‘Everyone on both sides of the media class — stop using my deceased father for political points and cheap shots,’ Meghan McCain declared on Twitter this week. ‘It is painful. It is traumatizing. And it is perverted. Let us all grieve and try and move on in peace!’
Well, as much as everyone would love to move on — it’s been nearly two years, after all — Meghan won’t let us.
A daughter’s love is a beautiful thing, and losing a father is always a terrible, traumatic event, even in your thirties. It’s decidedly more difficult when your father was a public figure, as people who never knew him feel qualified to pore over his merits and flaws and opine as to whether or not he was a hero or a traitor. The challenge of grief is then multiplied by the fact that Meghan is herself a TV personality. She has co-hosted ABC’s The View since October 2017.
Cockburn is no stranger to loss, and he can sympathize. He is nonetheless stumped that Meghan insists everyone should stop talking about her father, since she never does.
- Meghan has many talents, no doubt, but it’s indisputable that she has used her dad’s name to peddle influence, launch political attacks, and become a public voice. In fact, Meghan insists on bringing up daddy at nearly every political debate. The habit has gotten so out of hand that it has sparked a meme — crafty internet users have created montages of her constant use of the phrase ‘my father‘.
A quick search for ‘Meghan McCain my father’ demonstrates the extent of her myopia.

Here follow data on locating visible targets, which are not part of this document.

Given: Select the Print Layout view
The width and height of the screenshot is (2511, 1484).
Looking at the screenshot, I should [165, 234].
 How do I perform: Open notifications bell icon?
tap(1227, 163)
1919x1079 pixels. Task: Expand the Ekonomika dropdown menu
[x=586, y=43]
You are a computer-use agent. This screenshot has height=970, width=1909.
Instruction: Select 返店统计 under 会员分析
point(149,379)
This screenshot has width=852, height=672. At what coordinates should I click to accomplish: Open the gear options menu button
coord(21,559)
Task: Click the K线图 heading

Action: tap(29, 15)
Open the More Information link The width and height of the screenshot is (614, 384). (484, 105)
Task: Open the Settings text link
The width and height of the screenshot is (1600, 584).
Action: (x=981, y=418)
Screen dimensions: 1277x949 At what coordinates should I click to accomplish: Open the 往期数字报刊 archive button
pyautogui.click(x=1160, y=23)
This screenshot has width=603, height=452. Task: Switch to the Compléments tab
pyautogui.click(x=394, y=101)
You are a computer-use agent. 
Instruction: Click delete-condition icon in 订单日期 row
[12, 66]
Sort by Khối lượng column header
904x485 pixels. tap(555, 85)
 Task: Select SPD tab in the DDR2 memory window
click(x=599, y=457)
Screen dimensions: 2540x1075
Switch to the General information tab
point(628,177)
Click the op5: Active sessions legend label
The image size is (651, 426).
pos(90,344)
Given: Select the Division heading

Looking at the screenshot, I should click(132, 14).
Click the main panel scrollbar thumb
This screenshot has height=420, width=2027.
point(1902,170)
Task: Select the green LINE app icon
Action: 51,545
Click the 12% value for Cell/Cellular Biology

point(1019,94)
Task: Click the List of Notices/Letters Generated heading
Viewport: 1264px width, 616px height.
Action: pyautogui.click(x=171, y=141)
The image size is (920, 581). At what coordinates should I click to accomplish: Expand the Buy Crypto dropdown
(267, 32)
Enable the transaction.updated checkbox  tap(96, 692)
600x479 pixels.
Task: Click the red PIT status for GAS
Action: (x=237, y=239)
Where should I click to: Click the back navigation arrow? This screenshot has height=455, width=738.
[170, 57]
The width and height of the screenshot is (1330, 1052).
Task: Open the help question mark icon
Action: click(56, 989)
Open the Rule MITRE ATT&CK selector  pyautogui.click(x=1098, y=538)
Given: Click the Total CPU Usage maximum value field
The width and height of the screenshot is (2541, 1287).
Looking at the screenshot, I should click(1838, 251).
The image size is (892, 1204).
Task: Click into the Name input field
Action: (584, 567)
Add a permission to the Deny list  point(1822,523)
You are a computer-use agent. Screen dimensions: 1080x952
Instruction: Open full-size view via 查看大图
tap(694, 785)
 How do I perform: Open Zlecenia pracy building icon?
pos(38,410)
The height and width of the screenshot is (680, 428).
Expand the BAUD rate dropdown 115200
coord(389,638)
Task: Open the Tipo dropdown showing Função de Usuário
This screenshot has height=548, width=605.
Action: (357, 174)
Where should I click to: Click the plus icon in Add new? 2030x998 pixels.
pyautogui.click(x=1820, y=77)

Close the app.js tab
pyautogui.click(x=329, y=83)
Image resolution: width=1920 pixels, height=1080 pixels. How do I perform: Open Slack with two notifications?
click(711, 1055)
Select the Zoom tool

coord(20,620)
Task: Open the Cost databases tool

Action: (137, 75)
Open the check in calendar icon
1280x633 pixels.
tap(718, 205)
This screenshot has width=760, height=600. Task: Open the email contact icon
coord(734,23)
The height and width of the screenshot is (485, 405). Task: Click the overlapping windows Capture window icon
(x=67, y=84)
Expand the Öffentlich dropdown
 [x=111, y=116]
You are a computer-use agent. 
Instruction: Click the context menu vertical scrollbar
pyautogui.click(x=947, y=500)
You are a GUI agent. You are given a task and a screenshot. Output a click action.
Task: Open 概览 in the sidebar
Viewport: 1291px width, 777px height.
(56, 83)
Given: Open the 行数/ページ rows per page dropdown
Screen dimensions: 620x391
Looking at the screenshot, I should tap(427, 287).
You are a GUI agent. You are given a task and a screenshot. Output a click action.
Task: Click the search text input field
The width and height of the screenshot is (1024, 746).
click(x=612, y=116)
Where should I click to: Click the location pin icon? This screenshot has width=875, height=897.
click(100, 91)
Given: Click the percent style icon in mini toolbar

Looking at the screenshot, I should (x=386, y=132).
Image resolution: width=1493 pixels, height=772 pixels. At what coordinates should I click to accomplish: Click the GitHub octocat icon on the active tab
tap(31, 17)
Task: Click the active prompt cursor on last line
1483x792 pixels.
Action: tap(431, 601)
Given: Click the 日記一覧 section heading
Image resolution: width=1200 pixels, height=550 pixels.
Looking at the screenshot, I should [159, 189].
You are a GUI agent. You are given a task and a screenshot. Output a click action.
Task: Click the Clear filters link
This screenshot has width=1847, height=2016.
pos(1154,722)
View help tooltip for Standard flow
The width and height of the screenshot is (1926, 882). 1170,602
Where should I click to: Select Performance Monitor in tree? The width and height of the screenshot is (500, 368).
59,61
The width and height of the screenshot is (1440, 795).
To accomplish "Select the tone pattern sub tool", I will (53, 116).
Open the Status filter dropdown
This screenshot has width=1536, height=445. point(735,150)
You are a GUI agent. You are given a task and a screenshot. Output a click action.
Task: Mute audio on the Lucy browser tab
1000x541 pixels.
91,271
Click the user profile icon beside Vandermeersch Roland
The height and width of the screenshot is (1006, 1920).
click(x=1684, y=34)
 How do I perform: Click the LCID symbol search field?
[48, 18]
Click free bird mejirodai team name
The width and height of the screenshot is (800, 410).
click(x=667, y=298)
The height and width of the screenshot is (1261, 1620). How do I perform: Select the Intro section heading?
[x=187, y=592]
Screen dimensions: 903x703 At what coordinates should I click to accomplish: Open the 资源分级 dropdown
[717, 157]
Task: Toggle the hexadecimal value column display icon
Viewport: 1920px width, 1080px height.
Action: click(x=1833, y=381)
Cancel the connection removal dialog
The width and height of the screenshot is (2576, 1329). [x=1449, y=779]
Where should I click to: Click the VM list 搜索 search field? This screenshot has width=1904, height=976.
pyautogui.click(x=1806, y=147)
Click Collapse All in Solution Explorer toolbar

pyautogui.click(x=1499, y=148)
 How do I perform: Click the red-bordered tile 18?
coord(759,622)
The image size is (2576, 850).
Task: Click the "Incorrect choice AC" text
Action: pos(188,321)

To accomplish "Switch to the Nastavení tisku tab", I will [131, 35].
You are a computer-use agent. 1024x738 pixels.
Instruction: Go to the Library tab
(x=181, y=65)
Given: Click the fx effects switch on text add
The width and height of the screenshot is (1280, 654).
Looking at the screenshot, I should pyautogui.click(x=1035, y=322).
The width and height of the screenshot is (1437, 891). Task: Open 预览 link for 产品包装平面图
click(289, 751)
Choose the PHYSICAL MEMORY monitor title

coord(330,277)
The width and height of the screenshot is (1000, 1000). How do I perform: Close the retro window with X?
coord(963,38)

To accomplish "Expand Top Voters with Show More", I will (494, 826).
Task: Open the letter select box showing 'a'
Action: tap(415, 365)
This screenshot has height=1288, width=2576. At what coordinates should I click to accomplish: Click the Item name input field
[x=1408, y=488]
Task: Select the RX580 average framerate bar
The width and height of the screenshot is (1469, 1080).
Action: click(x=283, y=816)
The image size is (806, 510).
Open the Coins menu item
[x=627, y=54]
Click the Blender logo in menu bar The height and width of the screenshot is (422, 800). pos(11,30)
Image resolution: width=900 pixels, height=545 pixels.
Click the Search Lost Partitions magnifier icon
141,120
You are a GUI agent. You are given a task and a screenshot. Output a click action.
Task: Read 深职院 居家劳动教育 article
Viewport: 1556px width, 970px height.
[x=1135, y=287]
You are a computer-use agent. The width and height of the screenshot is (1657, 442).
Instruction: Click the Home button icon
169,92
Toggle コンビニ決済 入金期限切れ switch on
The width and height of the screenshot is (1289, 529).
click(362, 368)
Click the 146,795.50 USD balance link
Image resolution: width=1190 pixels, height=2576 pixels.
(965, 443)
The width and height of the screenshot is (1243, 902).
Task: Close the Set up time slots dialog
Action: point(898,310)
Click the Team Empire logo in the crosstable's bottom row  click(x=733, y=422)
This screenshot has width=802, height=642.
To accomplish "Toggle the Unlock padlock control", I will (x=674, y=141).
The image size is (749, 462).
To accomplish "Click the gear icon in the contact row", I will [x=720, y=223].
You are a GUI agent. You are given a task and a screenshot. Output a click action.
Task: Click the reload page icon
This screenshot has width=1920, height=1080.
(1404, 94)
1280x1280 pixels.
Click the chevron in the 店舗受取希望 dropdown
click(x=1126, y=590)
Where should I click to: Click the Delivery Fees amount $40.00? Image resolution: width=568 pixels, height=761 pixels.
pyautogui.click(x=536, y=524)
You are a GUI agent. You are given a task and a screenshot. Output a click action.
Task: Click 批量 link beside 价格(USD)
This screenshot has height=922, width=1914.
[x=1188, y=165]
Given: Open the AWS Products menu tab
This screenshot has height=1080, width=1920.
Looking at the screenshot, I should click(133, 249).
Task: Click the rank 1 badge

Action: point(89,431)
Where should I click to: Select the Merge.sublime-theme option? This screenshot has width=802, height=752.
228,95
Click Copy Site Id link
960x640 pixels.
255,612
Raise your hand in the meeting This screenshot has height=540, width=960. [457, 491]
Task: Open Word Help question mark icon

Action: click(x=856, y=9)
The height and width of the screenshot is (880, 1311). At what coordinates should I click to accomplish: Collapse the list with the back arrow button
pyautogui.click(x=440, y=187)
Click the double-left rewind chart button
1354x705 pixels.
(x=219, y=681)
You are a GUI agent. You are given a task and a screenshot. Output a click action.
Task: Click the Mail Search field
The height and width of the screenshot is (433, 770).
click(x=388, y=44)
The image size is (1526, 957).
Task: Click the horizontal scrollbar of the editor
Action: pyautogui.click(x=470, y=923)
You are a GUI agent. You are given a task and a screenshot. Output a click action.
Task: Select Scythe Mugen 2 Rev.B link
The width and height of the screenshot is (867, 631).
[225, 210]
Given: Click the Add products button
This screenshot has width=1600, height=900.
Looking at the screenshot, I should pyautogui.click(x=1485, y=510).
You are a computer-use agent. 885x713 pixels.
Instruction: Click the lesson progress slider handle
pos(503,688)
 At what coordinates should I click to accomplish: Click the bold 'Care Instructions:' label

And these are only the ones that made headlines:
May 20, 2019: ‘My father’ was Trump’s ‘kryptonite’
May 29, 2019: Trump is ‘deeply threatened’ by ‘my dad’
May 30, 2019: It’s impossible to grieve because of how often Trump talks about ‘my father’
June 25, 2019: Border facilities are not like torture camps because ‘my father couldn’t lift me above his head as a child because of his torture wounds’
July 25, 2019: ‘I love Biden in a way I loved my father’
October 29, 2019: ‘Throwing the word “war crime” for me is something that’s very intense’ because of ‘my father’
December 16, 2019: Trump is ‘deeply emasculated’ by ‘my father’s legacy’
February 4, 2020: ‘Not everything’s about my dad, but he completely surpassed going to Iowa in 2000 and 2008′
February 6, 2020: Mitt Romney is ‘nothing like my dad’
In one wild segment on The View, Meghan even declared that she could not be racist because she is John McCain’s daughter.
‘I’m John McCain’s daughter!’ she shouted at her fellow panelists. ‘I am not someone who sits here and is OK with racism in any way whatsoever!’
Hmm. Doesn’t that count as using his legacy to score ‘political points’?
Certainly, Meghan knows her father better than most of the people who bring him up in conversation, but her perverse obsession has made it impossible for people to ever invoke his name — whether positively or negatively — without risking incurring her wrath. Sen. Amy Klobuchar learned this the hard way when she tried to share a fond memory of her late colleague from President Trump’s inauguration. Klobuchar, while on the campaign trail in Iowa in 2019, recalled that McCain listed the names of dictators during Trump’s inauguration because ‘he knew more than any of us what we were facing as a nation’.
Cockburn believed this to be a rather harmless anecdote, but not to Meghan ‘My Father’ McCain.
‘On behalf of the entire McCain family — @amyklobuchar please be respectful to all of us and leave my fathers legacy and memory out of presidential politics’, Meghan tweeted, ignoring that she uses her father’s legacy as a cudgel nearly every time Trump is mentioned on her television program.
It’s quite understandable that McCain wants to talk about her dad — in fact, it’s a normal part of the grieving process. But to do it so frequently only then to suggest that anyone who mentions your father is ‘traumatizing’ speaks to a rather unhealthy fixation. Cockburn is no therapist, but he would advise Meghan to heed her own words and move on, so everyone else can.